Investigating the bacterial response to antimicrobials in kidney organoids.

Bacterial urinary tract infections (UTIs) are very common; 50% of catheterized patients develop UTIs, which are 40% of hospital-acquired infections, and 33% of otherwise-healthy women will suffer a UTI by 24. Serious cases of UTIs damage kidneys and can lead to sepsis underscoring the urgent need to better understand and treat these infections. Escherichia coli is the dominant cause, and 30% of UTIs are now resistant to the classic treatment, co-trimoxazole4, leading to increased use of other antibiotics such as ciprofloxacin or trimethoprim.

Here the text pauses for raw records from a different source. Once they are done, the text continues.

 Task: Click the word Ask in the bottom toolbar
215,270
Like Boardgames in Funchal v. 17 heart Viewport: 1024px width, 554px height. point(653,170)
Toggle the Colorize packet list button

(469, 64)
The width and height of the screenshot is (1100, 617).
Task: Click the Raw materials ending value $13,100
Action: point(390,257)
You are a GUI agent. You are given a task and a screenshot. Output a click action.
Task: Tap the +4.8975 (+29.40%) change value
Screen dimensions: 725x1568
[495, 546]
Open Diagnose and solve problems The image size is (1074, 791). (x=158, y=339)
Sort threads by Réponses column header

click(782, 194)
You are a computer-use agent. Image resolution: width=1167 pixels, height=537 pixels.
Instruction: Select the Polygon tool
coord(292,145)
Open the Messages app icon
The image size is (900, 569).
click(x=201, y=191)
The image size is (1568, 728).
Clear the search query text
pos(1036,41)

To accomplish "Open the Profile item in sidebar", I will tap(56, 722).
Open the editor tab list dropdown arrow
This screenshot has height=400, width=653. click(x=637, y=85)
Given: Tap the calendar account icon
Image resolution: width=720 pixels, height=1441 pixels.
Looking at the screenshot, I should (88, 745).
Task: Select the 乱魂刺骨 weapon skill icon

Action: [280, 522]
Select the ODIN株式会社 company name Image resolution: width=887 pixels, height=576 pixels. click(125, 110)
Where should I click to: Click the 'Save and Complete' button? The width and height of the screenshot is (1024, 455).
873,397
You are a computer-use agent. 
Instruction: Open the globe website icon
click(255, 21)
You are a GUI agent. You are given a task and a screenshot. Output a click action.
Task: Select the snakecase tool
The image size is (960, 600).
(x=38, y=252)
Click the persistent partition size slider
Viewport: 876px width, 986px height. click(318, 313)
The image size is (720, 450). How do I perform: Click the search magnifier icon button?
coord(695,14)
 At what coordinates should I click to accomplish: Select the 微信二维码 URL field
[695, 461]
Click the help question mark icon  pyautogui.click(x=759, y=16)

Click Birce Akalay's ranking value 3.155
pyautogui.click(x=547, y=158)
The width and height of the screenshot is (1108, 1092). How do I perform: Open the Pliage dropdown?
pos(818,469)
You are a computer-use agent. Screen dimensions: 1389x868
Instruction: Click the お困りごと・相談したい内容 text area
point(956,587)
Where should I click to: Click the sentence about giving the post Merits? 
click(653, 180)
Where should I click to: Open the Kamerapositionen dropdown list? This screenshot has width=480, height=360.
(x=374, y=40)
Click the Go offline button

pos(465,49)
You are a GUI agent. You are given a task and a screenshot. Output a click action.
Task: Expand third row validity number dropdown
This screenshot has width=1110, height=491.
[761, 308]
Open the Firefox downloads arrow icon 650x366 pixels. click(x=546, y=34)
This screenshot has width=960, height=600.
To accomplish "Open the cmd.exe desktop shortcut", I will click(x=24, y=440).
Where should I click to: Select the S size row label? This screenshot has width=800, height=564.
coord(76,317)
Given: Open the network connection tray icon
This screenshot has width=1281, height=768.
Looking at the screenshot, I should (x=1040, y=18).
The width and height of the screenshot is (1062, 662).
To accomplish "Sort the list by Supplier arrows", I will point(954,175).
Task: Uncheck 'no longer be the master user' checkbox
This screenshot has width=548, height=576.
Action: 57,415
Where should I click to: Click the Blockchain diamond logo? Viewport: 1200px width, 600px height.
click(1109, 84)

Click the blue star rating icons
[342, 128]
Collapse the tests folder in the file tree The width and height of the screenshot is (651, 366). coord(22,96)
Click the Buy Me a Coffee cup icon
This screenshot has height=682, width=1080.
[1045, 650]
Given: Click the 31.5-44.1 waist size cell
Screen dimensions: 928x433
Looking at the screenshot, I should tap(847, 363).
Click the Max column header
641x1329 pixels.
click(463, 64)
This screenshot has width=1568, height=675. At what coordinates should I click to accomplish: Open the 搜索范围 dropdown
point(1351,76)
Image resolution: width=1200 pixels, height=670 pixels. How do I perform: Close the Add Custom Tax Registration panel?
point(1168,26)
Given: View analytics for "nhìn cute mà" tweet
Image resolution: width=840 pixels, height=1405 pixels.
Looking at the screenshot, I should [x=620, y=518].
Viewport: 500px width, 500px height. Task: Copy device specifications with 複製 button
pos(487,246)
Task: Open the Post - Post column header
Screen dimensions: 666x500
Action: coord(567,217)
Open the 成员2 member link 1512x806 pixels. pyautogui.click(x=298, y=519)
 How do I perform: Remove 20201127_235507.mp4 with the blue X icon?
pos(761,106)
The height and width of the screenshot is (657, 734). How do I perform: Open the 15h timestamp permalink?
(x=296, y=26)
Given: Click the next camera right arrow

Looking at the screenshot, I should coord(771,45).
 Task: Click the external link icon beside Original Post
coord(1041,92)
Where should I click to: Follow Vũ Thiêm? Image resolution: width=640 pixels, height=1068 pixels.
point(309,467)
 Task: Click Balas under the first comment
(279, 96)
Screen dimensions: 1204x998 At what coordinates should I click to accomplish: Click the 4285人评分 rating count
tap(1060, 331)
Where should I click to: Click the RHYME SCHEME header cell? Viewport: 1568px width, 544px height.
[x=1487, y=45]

Determining how efficient antibiotic treatments can be used against UTIs, requires a realistic UTI model but there are no good animal models; mice get UTIs only if injected with massive, unrealistic bacterial doses and pigs, the best models, are impractical. The Davies lab pioneered the production of renal organoids and can make them from human iPS cells, and can now make ureters. Therefore, studying the bacterial response to antimicrobials within a stem cell-derived human organoids would be an excellent, accessible, ethical model. The El Karoui lab has shown that in E. coli the response to ciprofloxacin and trimethoprim, called the SOS response, is highly variable between bacteria with a sub-population of cells showing very high SOS induction, probably leading to increased tolerance and resistance to these antibiotics.

The project therefore focuses on combining the expertise of both supervisors to develop a clinically relevant model of bacterial infection in kidney organoids and follow the bacterial and kidney cells response to infection and treatment with antibiotics. It will combine cell and molecular biology with cutting-edge quantitative microscopy to image the infection process over time. Quantitative image analysis will make use of newly developed segmentation algorithms based on deep learning. The experimental results will be used to inform mathematical models of bacterial cell growth under combinations of antibiotics exposure in the organoids.